To Consume, Save, Invest, or Speculate? That Is The Question.
I believe it was Shakespeare who once mused:
Many Americans know not where their money goes
To consume, save, invest, or speculate?
That is the question to be posed
Before thy money is gone
To question early in life is to see thy freedom grow
Save a nickel, a penny more
To consume, save, invest, or speculate?
That is the question to explore
Before thy breath is gone
To question later in life is to depart ‘mid the poor
Okay, perhaps Shakespeare never penned such awful poetry, but the message is sound. To consume, save, invest, or speculate? It is an excellent question.
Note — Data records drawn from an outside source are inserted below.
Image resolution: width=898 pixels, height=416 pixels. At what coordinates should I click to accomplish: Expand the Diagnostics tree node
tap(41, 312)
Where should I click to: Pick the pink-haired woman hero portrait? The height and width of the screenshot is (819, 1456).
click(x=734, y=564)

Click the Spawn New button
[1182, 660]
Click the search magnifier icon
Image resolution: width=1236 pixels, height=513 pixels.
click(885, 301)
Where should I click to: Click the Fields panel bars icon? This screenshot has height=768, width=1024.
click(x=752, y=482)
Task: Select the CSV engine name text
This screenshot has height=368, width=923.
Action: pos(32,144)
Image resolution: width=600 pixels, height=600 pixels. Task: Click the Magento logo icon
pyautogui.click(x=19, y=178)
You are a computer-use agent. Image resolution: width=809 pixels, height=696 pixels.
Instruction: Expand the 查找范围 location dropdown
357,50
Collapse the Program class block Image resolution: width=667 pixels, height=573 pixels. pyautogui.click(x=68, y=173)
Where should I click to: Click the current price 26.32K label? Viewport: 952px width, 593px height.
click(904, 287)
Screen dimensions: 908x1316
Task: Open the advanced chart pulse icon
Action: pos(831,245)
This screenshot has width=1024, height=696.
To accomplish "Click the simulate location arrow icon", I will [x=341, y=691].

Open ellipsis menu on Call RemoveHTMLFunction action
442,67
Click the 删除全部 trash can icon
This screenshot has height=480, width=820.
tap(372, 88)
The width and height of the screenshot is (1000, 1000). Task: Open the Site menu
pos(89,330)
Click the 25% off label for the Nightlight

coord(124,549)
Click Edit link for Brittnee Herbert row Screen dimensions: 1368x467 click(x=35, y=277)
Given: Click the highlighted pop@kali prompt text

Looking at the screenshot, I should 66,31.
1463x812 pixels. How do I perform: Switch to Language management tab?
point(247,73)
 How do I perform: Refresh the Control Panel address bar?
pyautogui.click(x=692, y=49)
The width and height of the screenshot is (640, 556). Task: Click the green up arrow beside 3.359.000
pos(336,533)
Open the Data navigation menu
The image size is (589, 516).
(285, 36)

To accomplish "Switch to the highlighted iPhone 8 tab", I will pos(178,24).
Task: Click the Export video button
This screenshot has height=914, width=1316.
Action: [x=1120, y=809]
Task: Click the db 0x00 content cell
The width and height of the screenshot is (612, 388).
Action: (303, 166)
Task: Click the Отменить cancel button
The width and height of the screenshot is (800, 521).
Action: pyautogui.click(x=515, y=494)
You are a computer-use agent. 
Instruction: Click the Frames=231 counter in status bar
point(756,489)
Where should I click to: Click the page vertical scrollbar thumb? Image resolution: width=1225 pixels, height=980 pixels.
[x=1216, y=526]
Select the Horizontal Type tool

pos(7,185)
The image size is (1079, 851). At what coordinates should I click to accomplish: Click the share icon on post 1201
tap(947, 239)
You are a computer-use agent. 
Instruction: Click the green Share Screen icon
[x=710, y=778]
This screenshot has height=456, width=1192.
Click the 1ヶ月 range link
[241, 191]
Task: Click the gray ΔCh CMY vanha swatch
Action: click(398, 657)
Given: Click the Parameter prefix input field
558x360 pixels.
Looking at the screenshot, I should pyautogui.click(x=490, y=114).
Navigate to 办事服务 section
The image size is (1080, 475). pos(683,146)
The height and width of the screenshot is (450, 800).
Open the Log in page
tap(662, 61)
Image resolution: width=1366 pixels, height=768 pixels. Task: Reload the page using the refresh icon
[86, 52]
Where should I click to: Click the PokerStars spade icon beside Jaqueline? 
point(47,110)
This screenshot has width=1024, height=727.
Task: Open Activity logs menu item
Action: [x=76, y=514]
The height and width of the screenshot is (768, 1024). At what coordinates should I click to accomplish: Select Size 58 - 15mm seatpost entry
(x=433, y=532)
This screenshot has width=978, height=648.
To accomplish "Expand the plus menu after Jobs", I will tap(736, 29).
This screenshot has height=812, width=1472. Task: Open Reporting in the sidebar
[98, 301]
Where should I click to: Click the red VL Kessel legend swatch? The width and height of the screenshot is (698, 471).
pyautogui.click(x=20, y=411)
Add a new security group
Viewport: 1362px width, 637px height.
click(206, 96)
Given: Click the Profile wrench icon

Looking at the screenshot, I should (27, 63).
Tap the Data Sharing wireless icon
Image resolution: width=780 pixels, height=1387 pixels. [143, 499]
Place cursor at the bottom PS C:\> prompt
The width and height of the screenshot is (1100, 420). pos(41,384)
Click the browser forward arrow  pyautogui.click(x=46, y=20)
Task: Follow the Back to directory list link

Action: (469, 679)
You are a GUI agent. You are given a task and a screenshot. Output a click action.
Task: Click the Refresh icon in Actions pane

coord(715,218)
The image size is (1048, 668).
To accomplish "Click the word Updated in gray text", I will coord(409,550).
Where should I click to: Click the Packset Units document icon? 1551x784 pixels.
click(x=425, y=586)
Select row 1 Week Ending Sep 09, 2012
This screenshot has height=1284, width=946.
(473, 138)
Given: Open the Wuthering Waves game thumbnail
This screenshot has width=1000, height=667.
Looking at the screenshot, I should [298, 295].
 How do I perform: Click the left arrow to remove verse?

Before you answer, consider your options.
You CONSUME when you choose to exchange your money for something of little lasting value.
We are all consumers. We must buy products and services just to get by. However, consuming destroys our wealth. When we buy a product or service, we shift a bit of our wealth into the pocket of the seller by handing him more dollars than he spent on the product or service he hands over to us. The difference in dollars is the seller’s profit. In exchange, we end up with a product or service worth less than what we just paid the seller for it. Worse, its value falls rather quickly – even down to zero if we consume the product or service in full.
Profit is not a bad thing. Sellers deserve a profit for providing value to consumers. A bad thing is consumers consuming excessively. Too many Americans today give too many dollars – even dollars borrowed from banks – over to sellers in exchange for products and services of little lasting value. Across billions of transactions each year, sellers collect mounting slices of our wealth. Consumers, in turn, collect mounting piles of worthless objects and wistful memories.
You SAVE when you choose to avoid, reduce, or delay exchanging your money for products and services.
Many of us are savers. We save money when we keep a little – or a lot – of our cash income in our bank accounts by taking control of our exchanges with sellers. Just because sellers offer us cool, fun, or interesting things doesn’t mean we must possess or experience these things to live a fulfilling life. How many times have you rushed out to see the latest Hollywood movie only to leave the theater thinking, “Well, that was a waste of time and money”? Yet, the time is lost forever and your money is in the pocket of the ticket seller.
Time and money are essential ingredients to building wealth. While many Americans seek to “get rich quick” with “no money down,” financial freedom begins with our own cash savings and a large dose of patience. Compounding interest, dividends, earnings, and gains from wise investments will, over time, offer us a greater chance at financial freedom than years of playing the lottery ever will.
You INVEST when you choose to exchange your savings for an asset you know is worth far more than its price.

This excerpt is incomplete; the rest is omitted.